My mother's long life had more than its fair share of pain and tragedy. One time, after something difficult had happened, one of her childhood friends came to give comfort and help. Instead of which, she burst into tears and sobbed out, "I envy you! I envy you! You've had a terrible life but you've lived!"
I look back at my mother's life and I see suffering deepening and strengthening it. In some people I have also seen it destroy. Pain is not always creative; received wrongly, it can lead to alcoholism and madness and suicide. Nevertheless, without it we do not grow.
Madeleine L'Engle, Walking on Water: Reflections on Faith & Art
3 comments:
One of my favorite books (shocking, I know). Thanks for reminding me of that passage.
if you asked the artist, i wonder if they would say the trade off was worth the pain.
sometimes i find myself telling god i will go through anything to be the best version of myself. rather, i want to be expanded to be better than the best current version of myself. i can be in a place of 'bring on the pain' because i know there is beauty on the other side.
but other times i think there is something to be said for comfort and stability and routine. for life not feeling like a roller coaster. would milton have given up paradise lost for sight? it seems easy to understand the trade off in others pain when we benefit from the beauty and art, but harder when we have to sit in personal pain and own it without the tangible promise of Light.
working with bi-polar clients is a difficult task. they often do not want to take their meds because mania feels pretty damn good. of course the depression hits and life unravels, but the manic highs of productivity and creativity can't be matched. yet we would all agree that treatment is necessary because these highs are not worth the lows that always follow.
i guess the closing point of the quote you shared is that for some pain can deepen who we are, and for others it can destroy. i guess i don't get to choose whether or not i have pain in my life, but i can be a participant to make sure it takes me to deeper places. still... in this moment... i don't like it.

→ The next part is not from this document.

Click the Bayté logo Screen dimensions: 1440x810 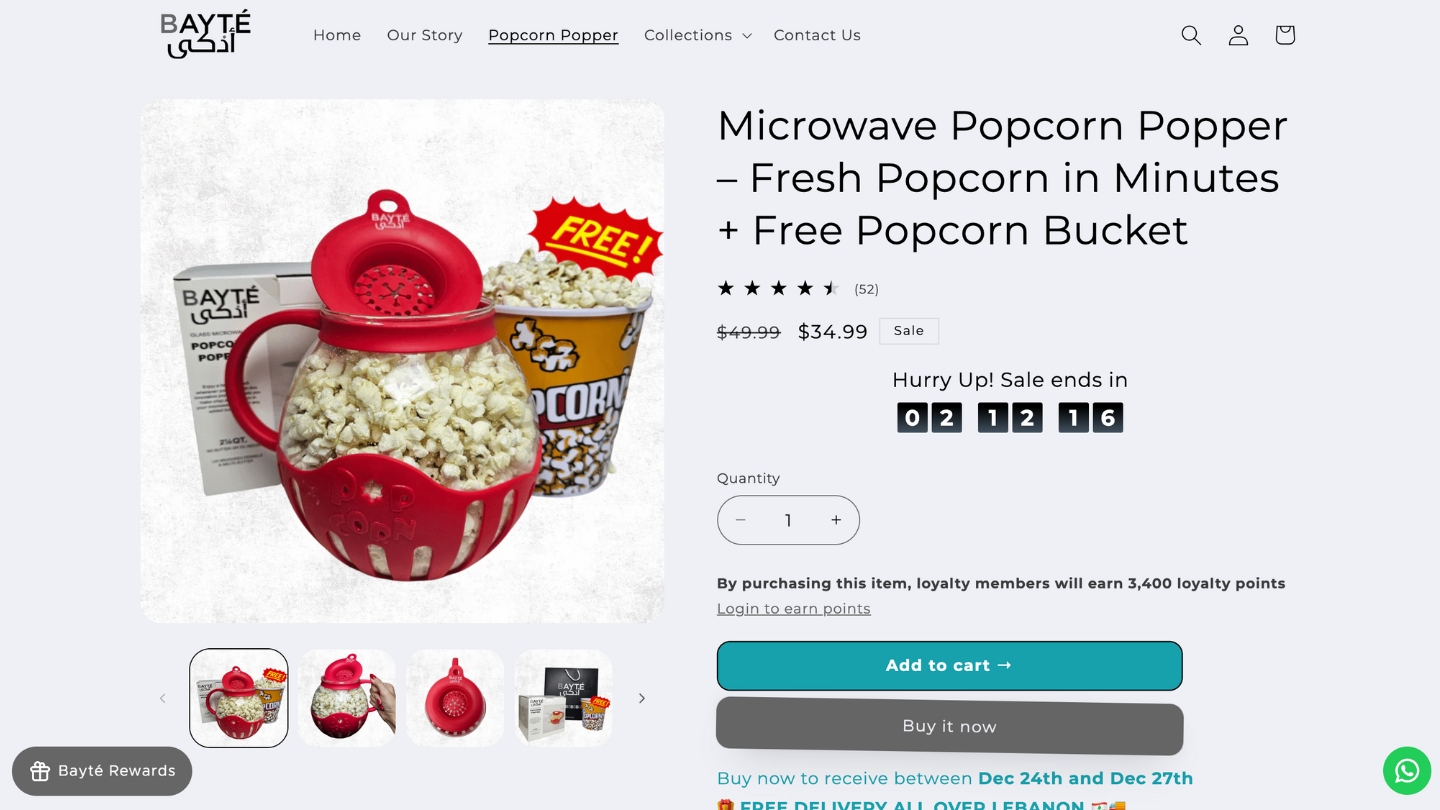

and there, paul, are my saturday evening thoughts.... thanks for sharing yours.
Diane, I appreciate the honest sharing. I, too, have at times been at that place of not appreciating the "opportunity to grow" that presents itself in a painful circumstance.

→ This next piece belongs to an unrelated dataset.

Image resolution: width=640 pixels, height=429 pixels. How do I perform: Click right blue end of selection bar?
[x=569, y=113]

I think it's incredibly difficult to "receive" suffering in the way in which L'Engle suggests. But I do agree with her that the suffering/pain leads to growth and creativity.
I can attest to this from a personal as well as an artistic point of view. I have no idea if Milton would have given up what he had written in order to see--or if Beethoven would have in order to hear. I want to believe they would not have.
As an artist, there are moments in the creative process where one feels very close to Whole, and even if pain/suffering led to that point, I don't think the artist cares once there.
Also, looking back at something--6 months, 3 years, 10 years--seeing the beauty (if only in the artist's eye), and understanding the blood/sweat/tears that when into the creation have always been worth it for me.
But obviously I'm not blind, I'm not deaf, I'm not bi-polar. Perhaps I'd feel differently if I was.